Sprawa możliwego plagiatu Moniki Ożóg jest już w prokuraturze
Prokuratura Rejonowa w Opolu bada sprawę plagiatu, jakiego miała się dopuścić Monika Ożóg. Była już dyrektor Muzeum Śląska Opolskiego starając się o swoje stanowisko w 2018 roku, miała wykorzystać program Jarosława Suchana, który 6 lat temu wystartował w konkursie na stanowisko dyrektora Muzeum Sztuki w Łodzi.
- W tej sprawie jeszcze nie zostało wszczęte dochodzenie - mówi rzecznik opolskiej prokuratury Stanisław Bar.
- Przed wszczęciem dochodzenia, prokurator będzie musiał przede wszystkim rozstrzygnąć, czy w tym wypadku w istocie mamy do czynienia z utworem, czyli przejawem działalności twórczej o indywidualnym charakterze. Tak stanowi ustawa o prawie autorskim i prawach pokrewnych.
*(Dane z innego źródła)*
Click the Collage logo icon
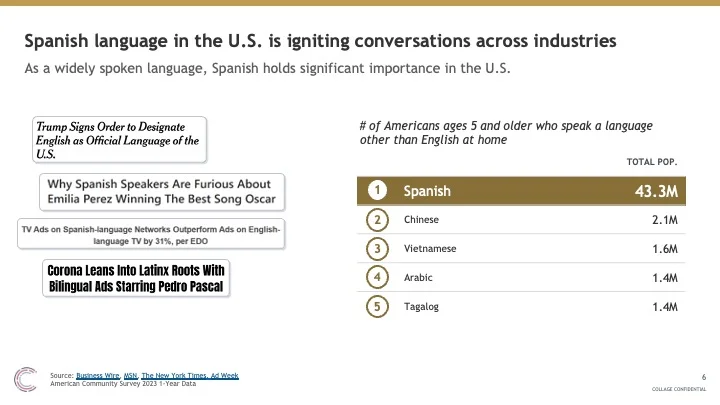 tap(25, 379)
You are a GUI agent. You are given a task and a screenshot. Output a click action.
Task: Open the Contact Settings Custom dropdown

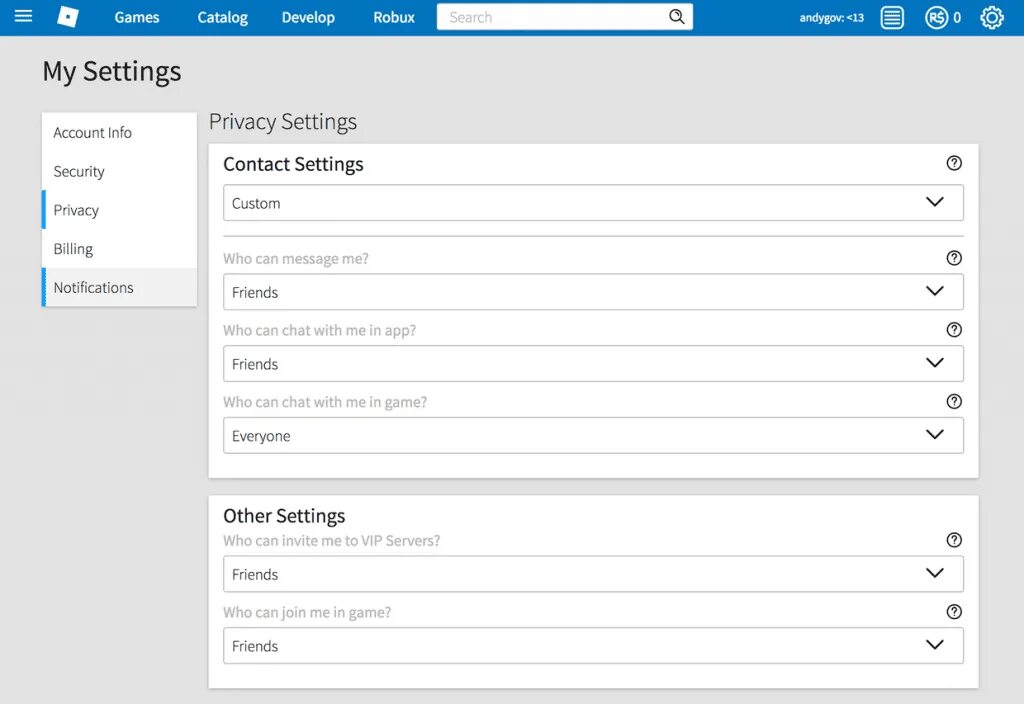pyautogui.click(x=593, y=202)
Wtedy dopiero podejmie decyzję, czy wszcząć, czy odmówić wszczęcia dochodzenia - dodaje prokurator Bar.
Zgodnie z kodeksem postępowania karnego, prokurator ma teraz 30 dni na podjęcie decyzji co dalej z tą sprawą. Ten występek jest zagrożony karą grzywny, ograniczenia wolności albo pozbawienia wolności do lat 3. Monika Ożóg wysłała do mediów oświadczenie, w którym twierdzi, że zarzut o plagiat jest bezpodstawny.